You can go through each of your variables and describe (or redescribe) them one by one using R. However, there are certain circumstances where it may be prudent to adopt a more automatic approach:
- You have lots of variables, and you want to do things quickly
- You want to hand the responsibility to define the variable metadata to someone who is not an R use
Below is an approach we've developed that can help you main metadata cleaning/organizing using a CSV. Many researchers and DP departments understand how to work CSV's efficiently to change variable names, use formulae, bulk find/replace text, and bulk copy text where necessary.
There are two aspects to use:
- Running the R code (in R studio)
- Tidying up all your variable information using the CSV that's generated and re-imported back into the code
Rather than detailing the code on this page, it's best described the .R file (using the comments that are prefixed with a # sign). The code you can download here found here: Variable Setup Script v16.R
The majority of your work using this code effectively will be the set up of the CSV that's generated. This is explained below (a worked example to follow shortly).
The R code
Some guidance:
- You first need to load log in and access your dataset with R
- You may like to change and manger the names of the .csv files that are generated
output_label <- "variable_organizing.csv"
meta_organize <- read.csv("variable_organizing_done.csv", stringsAsFactors = FALSE)
Rather than running all the code at once (unless you're super confident), it's best to work down each slab of code in chunks, to perform the various functions, skipping over the bits that you don't need or want to run.
The CSV
The CSV that is produced has 4 columns of data already filled in, and some empty columns. You can do work in any of the columns.

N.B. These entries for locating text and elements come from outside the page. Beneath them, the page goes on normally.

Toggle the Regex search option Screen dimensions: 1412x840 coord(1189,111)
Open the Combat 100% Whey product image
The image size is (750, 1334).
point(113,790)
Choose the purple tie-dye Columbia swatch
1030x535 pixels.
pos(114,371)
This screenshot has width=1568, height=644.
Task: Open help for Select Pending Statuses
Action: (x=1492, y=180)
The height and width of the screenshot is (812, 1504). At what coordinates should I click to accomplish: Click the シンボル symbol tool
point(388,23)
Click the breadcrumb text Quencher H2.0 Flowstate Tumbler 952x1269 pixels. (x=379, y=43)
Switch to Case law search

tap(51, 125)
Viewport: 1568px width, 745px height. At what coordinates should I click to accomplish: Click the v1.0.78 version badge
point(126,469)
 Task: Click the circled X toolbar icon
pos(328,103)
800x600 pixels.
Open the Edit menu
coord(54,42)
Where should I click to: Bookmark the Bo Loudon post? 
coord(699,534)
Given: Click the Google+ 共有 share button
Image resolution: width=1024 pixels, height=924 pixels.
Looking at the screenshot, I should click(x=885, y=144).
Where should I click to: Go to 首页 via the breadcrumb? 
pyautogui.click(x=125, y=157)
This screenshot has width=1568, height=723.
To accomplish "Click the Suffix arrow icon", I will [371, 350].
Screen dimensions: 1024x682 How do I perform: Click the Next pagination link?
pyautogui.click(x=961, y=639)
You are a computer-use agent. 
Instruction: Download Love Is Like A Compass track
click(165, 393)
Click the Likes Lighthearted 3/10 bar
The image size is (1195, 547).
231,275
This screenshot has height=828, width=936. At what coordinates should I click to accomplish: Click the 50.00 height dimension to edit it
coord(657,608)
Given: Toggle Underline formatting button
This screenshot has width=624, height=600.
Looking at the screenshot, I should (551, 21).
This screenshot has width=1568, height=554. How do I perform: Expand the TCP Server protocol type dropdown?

Working left to right along the columns:
- display.name
- This is the variable name in Crunch (the title of the variable you see in the Variable Orgaziner in the web app - you can think of it as a variable title or headline).
- Crunch's name is not the same function as the SPSS variable name. Crunch's equivalent for this is the alias (last column), which it uses for code, such as R, and for when it merges data.
- By default, Crunch copies over the SPSS variable name as both the variable alias and name in Crunch. Typically, though, you will want to tidy this to be more suitable for analysis/reporting.
- For example, the SPSS variable name might be age_categories and this comes into Crunch as the same for the name and alias. But you might change the name to be just Age, and unless you have a particular reason otherwise, you should just leave the alias as it is.
- description
- This is SPSS variable label and is it like the subtitle on a variable card. It can be optionally shown on tables and exports.
- Typically, researchers have the question text (from the questionnaire) as the description.
- Optionally, you can delete this, if you don't want a description at all. This is not common practice.
- Importantly, if you have a categorical array or multiple response variable being created, then the description becomes the label of each of the sub-variables.
- array.alias
- This is how you specify the grouping of variables for multiple response (multiple check-box) or categorical arrays (matrix style questions)
- All you need to do is repeat an alias for the variable-to-be-created in each of the rows of this column
- For example, if you have 6 variables (rows in the CSV) that are supposed to be part of the one variable, then you could put Q1 in each of the 6 rows. Then when the R code reads the CSV it will know that all the variables with Q1 belong together.
- array.name
- This becomes the new name of the array, and is the title, much like the name on a single-variable question. You should copy it to be the same for each variable in the array.
- array.description
- This becomes the description of the new grouped variable
- selected.values
- If you the array to be a multiple response variable, then put the values in this column, separated with a comma. Most commonly, multiple response variables are arrays of 1's and 0's (and missing data). So that you will put a 1 in this case for against the all the sub variables of the array.
- folder
- This is the folder you want to put the variable in. For multi-variable questions, then you repeat the same folder for each line (as is the case for array.grouping, array.name and array.description)
- alias
- The alias that is assigned to each variable on import (equivalent to the SPSS variable name). As noted above, you probably don't need to change it, unless you're doing some data merging where you need to align variables.